---------- Documento ----------
Segundo a Wikipédia, a “Malhação de
Judas ou Queima de Judas é uma tradição vigente em diversas comunidades
católicas e ortodoxas ... também realizada em diversos outros países, sempre no
Sábado de Aleluia, simbolizando a morte de Judas Iscariotes. Consiste em surrar
um boneco do tamanho de um homem, forrado de serragem, trapos ou jornal, pelas
ruas de um bairro e atear fogo a ele, normalmente ao meio-dia”.
A tradição de “malhar Judas” está se
perdendo, mas o costume de “malhar todo mundo” tem se intensificado...
Antigamente as pessoas discordavam
ou mesmo se desentendiam e cada uma ia para o seu lado refletir sobre o
ocorrido, tentar se colocar no lugar da outra, se aconselhar, reconhecer
acertos e falhas, enfim, analisar friamente o incidente e quiçá se desculpar.
---------- Conjunto de dados ----------
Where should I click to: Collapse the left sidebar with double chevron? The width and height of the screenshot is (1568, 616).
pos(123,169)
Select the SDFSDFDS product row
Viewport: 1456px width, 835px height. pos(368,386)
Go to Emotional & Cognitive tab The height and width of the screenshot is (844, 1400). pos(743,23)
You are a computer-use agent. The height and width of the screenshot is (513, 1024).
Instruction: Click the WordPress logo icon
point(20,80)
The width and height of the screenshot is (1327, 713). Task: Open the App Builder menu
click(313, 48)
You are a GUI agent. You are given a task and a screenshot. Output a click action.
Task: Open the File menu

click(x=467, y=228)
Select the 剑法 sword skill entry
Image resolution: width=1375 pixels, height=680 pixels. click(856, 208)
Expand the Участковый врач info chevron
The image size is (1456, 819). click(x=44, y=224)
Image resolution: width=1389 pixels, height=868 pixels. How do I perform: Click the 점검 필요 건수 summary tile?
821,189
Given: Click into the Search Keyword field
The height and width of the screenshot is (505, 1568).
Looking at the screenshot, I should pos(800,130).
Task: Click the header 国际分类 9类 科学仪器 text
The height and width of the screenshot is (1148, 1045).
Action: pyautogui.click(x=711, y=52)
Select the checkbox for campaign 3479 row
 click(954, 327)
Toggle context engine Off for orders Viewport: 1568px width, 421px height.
----------
> _Tarefa A_: De acordo com o texto sobre a Malhação de Judas, em que dia a tradição é sempre realizada?
> _Tarefa B_: Reproduza, sem alterações, o trecho do texto sobre a Malhação de Judas que vai de "Antigamente as pessoas" até "quiçá se desculpar.".

> _Solução completa A_: No Sábado de Aleluia.

> _Solução completa B_:
Antigamente as pessoas discordavam
ou mesmo se desentendiam e cada uma ia para o seu lado refletir sobre o
ocorrido, tentar se colocar no lugar da outra, se aconselhar, reconhecer
acertos e falhas, enfim, analisar friamente o incidente e quiçá se desculpar.